### DOCUMENT SECTION:
The Maji Mazuri Youth group is trained by Dr. Wanjiku Kironyo in a method called Re-evaluating Counseling. This picture was taken during the post-election violence in January 2008 when youth came to the Maji Mazuri Head Office for counseling, food and other type of relief while their ghetto was in war. The youth were able to discharge their emotions of having experienced and witnessed indescribable atrocities in their neighborhood Mathare.

The Maji Mazuri Youth group's community service also entails regular clean-ups of the ghetto Mathare. As you can here it is a battle against all odds. The youth group, currently, is preparing a project on garbage collection that will help the community with garbage collection points and regular pick-ups by the city council.

Part of the activities of The Maji Mazuri Youth group is community service and the youth frequently visits homes for orphans and disables children to cook for them, play with them and help out with improving the home. Here we see Wambua paint the outer class room of Maji Mazuri's children's home in Kasarani.

Part of the activities of The Maji Mazuri Youth group consists of community service and the youth frequently visits homes for orphans and disables children to cook for them, play with them and help out with improving the home. Here we see a happy and satisfied group of youth members after completing a good job painting the fence of Maji Mazuri Children Centre in Kasarani.

So far the Maji Mazuri Training Center has trained over 100 youth from Mathare Valley, equipping them with computer and entrepreneurship skills. This empowers them and boosts their self esteem. Most of them feel trapped in this cycle of poverty and the community has lost many in their attempt to get out of the cycle through wrongful means. Most of them have dreams and are looking out for opportunities to start the journey towards those dreams. 43 showed up for the computer training intake at the Maji Mazuri Training Center in Mathare this April. Only 30 positions were available.

### WHAT NEEDS TO BE DONE:
According to the text about the Maji Mazuri Youth group, how many positions were open for the April computer training intake at the Maji Mazuri Training Center? The data that comes next has no connection to the text about the Maji Mazuri Youth group.

### RECORD SET:
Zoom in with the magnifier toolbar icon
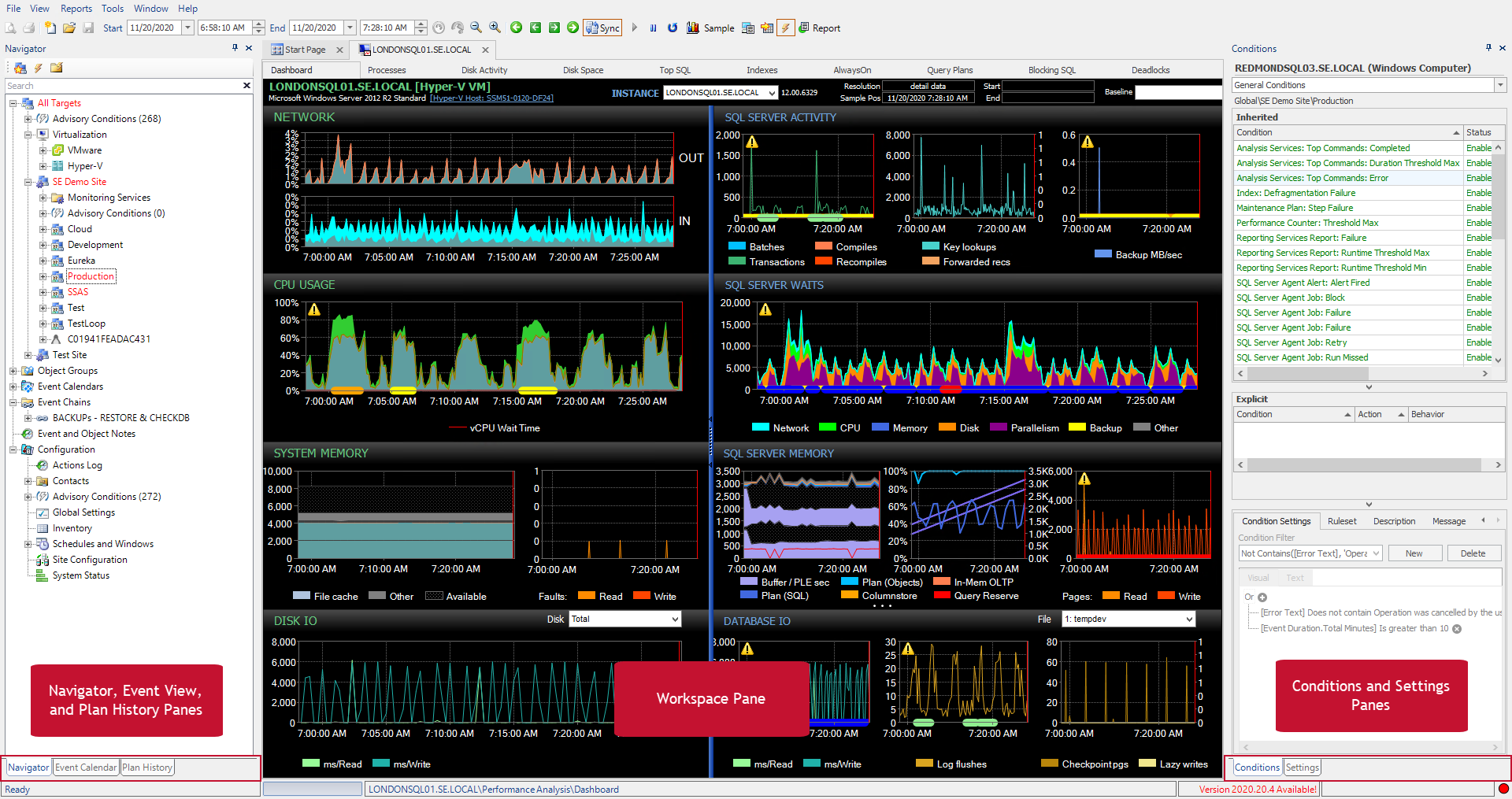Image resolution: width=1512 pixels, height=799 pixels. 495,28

--

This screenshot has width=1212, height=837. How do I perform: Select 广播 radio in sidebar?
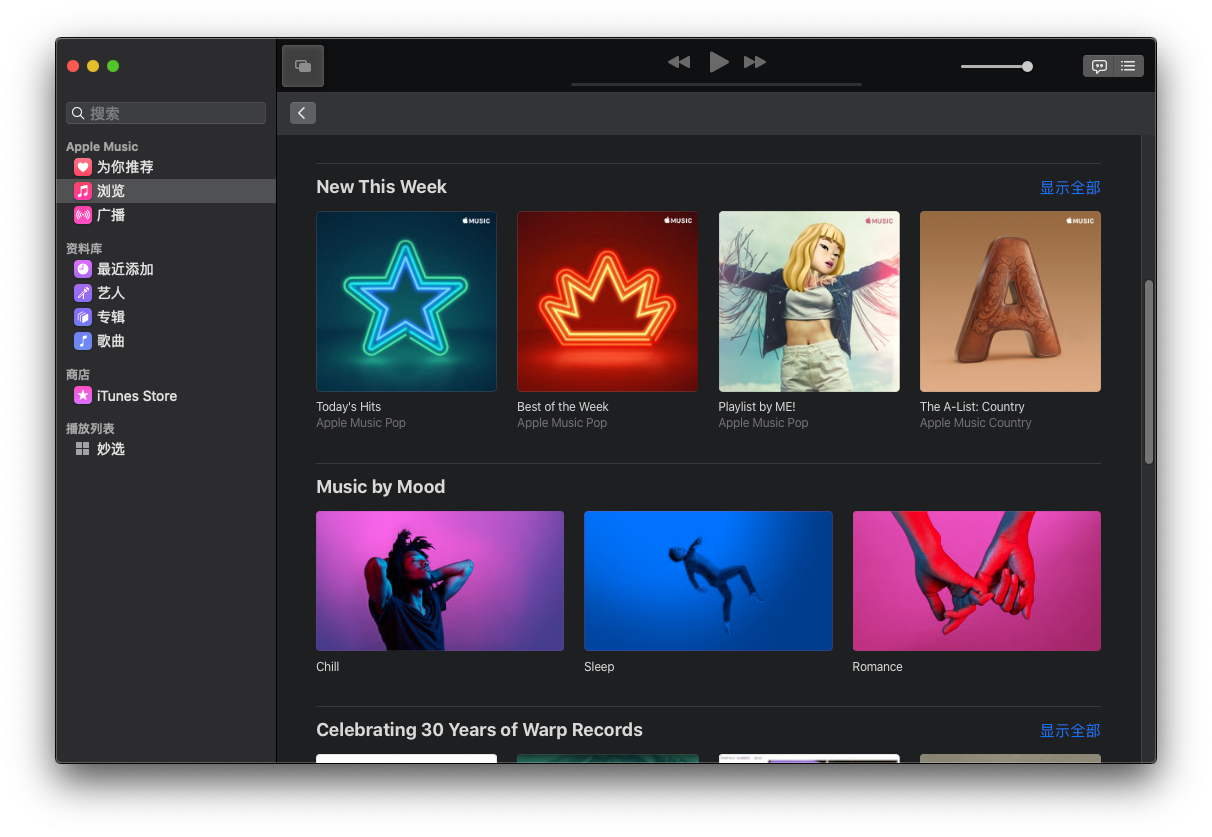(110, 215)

==

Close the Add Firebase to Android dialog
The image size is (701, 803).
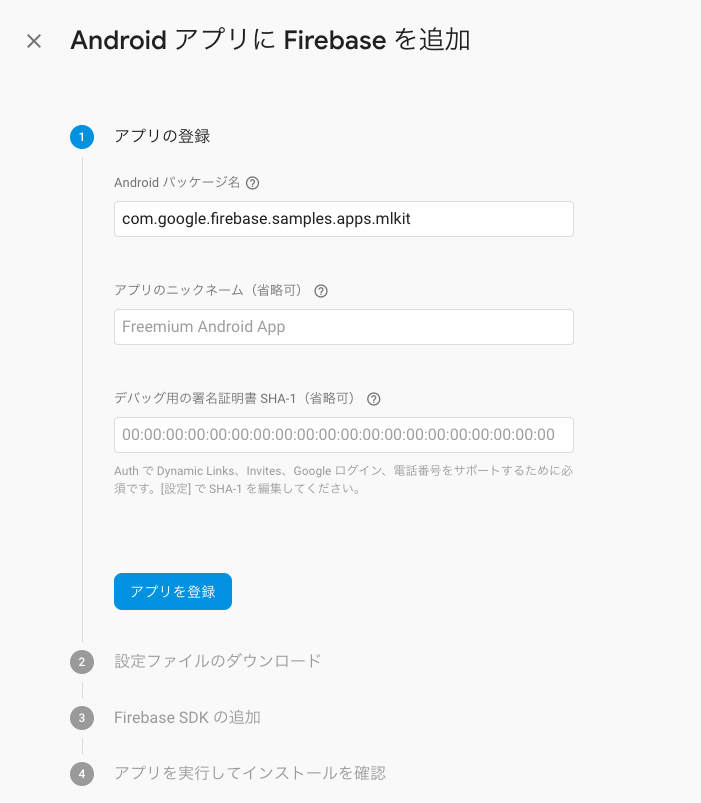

### REPLY TO THE TASK:
Only 30 positions were available.